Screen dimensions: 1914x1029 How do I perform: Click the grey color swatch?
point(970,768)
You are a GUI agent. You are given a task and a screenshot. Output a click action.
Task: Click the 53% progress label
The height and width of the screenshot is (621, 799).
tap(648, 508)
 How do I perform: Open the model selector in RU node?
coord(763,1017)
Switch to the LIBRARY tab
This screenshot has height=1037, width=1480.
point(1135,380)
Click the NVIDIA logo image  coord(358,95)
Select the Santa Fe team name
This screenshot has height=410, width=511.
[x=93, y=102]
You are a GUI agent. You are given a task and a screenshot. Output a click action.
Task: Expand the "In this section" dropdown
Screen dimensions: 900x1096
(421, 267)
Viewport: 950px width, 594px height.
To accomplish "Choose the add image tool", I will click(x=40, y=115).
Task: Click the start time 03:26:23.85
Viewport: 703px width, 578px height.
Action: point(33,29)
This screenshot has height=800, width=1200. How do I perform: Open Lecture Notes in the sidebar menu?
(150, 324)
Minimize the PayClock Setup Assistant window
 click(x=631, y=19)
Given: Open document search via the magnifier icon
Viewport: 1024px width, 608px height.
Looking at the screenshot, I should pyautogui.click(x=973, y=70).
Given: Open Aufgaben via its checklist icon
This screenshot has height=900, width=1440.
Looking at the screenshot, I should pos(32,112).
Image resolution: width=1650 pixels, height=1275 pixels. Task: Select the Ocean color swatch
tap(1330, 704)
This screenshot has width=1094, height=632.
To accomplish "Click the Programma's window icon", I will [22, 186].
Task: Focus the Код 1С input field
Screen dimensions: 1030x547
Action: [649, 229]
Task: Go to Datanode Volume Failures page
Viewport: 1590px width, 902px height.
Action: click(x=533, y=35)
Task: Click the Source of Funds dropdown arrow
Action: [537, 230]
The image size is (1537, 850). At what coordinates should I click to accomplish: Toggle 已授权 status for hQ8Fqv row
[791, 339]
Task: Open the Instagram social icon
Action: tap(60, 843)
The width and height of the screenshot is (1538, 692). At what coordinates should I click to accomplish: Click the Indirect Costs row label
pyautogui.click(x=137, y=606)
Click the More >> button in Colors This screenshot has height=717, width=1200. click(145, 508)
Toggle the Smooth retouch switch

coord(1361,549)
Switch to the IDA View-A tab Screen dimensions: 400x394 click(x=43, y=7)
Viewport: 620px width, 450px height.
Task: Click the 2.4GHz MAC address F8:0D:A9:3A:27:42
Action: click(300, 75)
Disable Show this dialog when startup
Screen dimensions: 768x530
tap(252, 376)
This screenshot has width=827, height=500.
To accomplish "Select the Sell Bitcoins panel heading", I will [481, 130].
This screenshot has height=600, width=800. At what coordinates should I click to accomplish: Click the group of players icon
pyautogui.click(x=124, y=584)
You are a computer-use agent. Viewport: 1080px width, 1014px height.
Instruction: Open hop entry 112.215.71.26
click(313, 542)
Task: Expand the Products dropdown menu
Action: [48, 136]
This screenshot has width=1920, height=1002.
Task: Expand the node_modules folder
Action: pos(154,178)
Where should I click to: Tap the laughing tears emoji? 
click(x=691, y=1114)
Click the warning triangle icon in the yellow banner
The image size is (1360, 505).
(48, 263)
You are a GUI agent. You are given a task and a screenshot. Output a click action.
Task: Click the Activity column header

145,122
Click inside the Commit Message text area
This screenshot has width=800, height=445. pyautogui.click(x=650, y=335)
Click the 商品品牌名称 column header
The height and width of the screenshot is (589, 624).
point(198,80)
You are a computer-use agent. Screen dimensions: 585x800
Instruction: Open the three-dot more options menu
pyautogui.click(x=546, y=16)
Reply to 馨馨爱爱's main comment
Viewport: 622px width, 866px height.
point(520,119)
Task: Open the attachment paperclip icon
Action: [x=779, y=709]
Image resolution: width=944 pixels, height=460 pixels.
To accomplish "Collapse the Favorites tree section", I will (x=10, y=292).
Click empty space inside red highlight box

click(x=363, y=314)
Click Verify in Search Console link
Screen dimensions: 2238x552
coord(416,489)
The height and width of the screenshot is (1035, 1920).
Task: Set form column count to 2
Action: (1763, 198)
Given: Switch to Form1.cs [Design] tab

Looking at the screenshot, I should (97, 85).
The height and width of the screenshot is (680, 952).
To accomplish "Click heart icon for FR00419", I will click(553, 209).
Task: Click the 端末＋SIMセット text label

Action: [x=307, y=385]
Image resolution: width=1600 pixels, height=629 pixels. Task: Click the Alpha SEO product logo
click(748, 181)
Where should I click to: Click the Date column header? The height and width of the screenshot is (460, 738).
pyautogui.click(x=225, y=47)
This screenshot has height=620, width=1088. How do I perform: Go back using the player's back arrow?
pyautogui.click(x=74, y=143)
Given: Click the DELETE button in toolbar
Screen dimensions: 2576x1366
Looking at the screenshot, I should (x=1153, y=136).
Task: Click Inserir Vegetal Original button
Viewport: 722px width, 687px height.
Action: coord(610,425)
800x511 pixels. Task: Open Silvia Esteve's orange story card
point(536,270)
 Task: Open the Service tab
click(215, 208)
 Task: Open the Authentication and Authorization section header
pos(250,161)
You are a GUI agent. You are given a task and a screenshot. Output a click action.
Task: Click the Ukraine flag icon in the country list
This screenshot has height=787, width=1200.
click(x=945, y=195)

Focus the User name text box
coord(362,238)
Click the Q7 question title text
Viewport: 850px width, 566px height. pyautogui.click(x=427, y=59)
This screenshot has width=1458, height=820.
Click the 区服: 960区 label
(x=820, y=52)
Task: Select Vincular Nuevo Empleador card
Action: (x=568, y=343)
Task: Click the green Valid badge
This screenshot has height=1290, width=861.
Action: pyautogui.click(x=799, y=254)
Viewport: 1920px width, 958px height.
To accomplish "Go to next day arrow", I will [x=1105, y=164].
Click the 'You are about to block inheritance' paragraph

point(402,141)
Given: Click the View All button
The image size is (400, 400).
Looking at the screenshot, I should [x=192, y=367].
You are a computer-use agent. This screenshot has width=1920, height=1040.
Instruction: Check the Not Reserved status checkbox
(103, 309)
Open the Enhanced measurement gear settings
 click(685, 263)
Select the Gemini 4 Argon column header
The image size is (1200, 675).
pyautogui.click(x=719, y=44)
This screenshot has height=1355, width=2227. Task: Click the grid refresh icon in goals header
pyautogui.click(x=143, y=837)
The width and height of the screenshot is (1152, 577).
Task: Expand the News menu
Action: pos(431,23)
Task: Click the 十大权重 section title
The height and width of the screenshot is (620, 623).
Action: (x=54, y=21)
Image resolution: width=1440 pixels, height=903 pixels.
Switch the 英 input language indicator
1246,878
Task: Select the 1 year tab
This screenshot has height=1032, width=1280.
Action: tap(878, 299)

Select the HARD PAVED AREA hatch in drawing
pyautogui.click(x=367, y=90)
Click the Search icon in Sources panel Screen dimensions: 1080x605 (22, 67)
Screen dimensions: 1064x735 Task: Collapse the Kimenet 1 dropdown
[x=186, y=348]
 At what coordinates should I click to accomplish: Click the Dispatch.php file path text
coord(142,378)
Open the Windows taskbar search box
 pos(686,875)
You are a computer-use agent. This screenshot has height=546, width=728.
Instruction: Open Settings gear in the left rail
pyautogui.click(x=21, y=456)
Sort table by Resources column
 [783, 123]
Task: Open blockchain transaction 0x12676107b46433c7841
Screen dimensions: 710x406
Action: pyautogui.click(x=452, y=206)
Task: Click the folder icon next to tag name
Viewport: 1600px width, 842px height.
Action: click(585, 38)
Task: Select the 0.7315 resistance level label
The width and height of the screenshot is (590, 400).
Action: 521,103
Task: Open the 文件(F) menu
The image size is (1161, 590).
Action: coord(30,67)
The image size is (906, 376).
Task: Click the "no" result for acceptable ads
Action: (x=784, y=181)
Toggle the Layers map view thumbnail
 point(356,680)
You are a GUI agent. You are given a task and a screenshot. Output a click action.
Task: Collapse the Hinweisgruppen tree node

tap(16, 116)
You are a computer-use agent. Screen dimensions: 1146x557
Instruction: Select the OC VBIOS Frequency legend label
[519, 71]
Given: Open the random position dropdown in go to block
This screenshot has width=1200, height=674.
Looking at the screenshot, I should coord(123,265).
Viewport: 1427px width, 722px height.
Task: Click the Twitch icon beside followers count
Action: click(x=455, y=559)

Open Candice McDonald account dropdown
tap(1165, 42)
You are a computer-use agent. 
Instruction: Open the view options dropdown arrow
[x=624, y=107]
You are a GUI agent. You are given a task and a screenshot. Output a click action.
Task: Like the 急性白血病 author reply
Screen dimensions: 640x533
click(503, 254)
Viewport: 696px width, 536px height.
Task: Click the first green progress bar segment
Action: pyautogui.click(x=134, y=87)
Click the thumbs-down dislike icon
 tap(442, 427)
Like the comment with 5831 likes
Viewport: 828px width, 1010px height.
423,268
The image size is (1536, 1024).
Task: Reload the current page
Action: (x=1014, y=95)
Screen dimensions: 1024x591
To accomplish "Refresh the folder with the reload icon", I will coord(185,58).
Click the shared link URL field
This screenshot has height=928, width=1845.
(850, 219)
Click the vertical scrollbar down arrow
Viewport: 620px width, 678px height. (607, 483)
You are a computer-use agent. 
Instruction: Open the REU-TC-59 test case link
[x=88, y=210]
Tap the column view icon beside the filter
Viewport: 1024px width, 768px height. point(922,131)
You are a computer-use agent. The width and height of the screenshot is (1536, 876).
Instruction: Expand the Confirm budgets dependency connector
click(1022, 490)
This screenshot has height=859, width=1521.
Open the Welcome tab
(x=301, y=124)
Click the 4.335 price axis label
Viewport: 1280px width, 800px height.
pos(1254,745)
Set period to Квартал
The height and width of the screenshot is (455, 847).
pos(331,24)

○ ○ ○ ○ ○

--- Activity ---
Only the lines containing the string "button" are needed; pull them out of the records.

--- Answer to the exercise ---
Click the More >> button in Colors This screenshot has height=717, width=1200. click(145, 508)
Given: Click the DELETE button in toolbar
Task: Click Inserir Vegetal Original button
Given: Click the View All button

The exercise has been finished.